You're looking at Less Wrong's discussion board. This includes all posts, including those that haven't been promoted to the front page yet. For more information, see About Less Wrong.

Qiaochu_Yuan comments on Useful Concepts Repository - Less Wrong Discussion

32 Post author: Qiaochu_Yuan 10 June 2013 06:12AM

You are viewing a comment permalink. View the original post to see all comments and the full post content.

Comments (105)

You are viewing a single comment's thread.

Comment author: Qiaochu_Yuan 10 June 2013 07:15:21AM *  20 points [-]

Most functions are not linear. This may seem too obvious to be worth mentioning, but it's very easy to assume that various functions that appear in real life are linear, e.g. to assume that if a little of something is good, then more of it is better, or if a little of something is bad, then more of it is even worse (apparently some people use the term "linear fallacy" for something like this assumption), or conversely in either case.

Nonlinearity is responsible for local optima that aren't global optima, which makes optimization a difficult task in general: it's not enough just to look at the direction in which you can improve the most by changing things a little (gradient ascent), but sometimes you might need to traverse an uncanny valley and change things a lot to get to a better local optimum, e.g. if you're at a point in your life where you've made all of the small improvements you can, you may need to do something drastic like quit your job and find a better one, which will temporarily make your life worse, in order to eventually make your life even better.

The reason variance in financial investments matters, even if you only care about expected utility, is that utility isn't a linear function of money.
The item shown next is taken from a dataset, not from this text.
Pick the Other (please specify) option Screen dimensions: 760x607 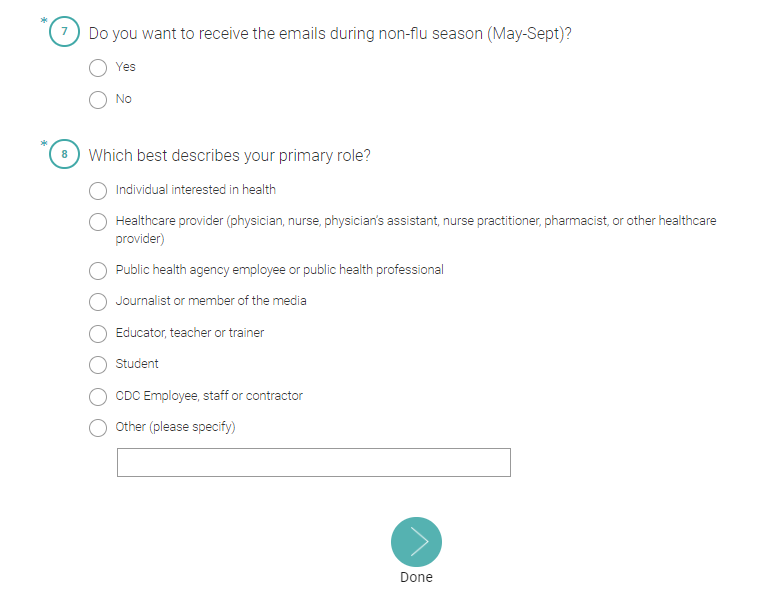pos(98,427)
Your improvement in the ability to do something is usually not linear in the amount of time you put into practicing it (at some point you'll hit diminishing marginal returns). And so forth.
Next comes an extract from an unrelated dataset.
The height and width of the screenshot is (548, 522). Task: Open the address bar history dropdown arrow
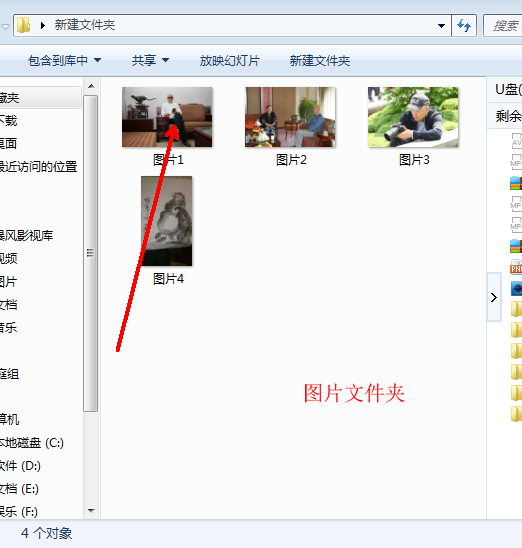click(x=441, y=26)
Comment author: RomeoStevens 10 June 2013 05:54:55PM *  5 points [-]

Related: although many distributions are normal, It seems that people often assume an unfamiliar distribution must be either normal or uniform. Multimodal in particular seems to be an oft neglected possibility.

Comment author: lukeprog 10 June 2013 05:41:29PM *  3 points [-]

Most functions are not linear

In particular, I'll mention that most tech development curves are logistic.

Comment author: Pablo_Stafforini 31 December 2015 12:09:35PM *  0 points [-]

Most functions are not linear. This may seem too obvious to be worth mentioning, but it's very easy to assume that various functions that appear in real life are linear, e.g. to assume that if a little of something is good, then more of it is better, or if a little of something is bad, then more of it is even worse (apparently some people use the term "linear fallacy" for something like this assumption), or conversely in either case.

Jordan Ellenberg discusses this phenomenon at length in How Not to Be Wrong: The Power of Mathematical Thinking. See here for some relevant quotes (a blog post by one of the targets of Ellenberg's criticism).

Comment author: AspiringRationalist 11 June 2013 04:58:28AM 0 points [-]

The reason variance in financial investments matters, even if you only care about expected utility, is that utility isn't a linear function of money.

It's not just that. Even if your utility function with regards to money were linear, it would still be wise to try to decrease variance, because high variance makes returns not compound as well.

Comment author: Qiaochu_Yuan 11 June 2013 05:03:57AM 1 point [-]

If you value yourself getting money in the future, then that should be taken into account in your utility function.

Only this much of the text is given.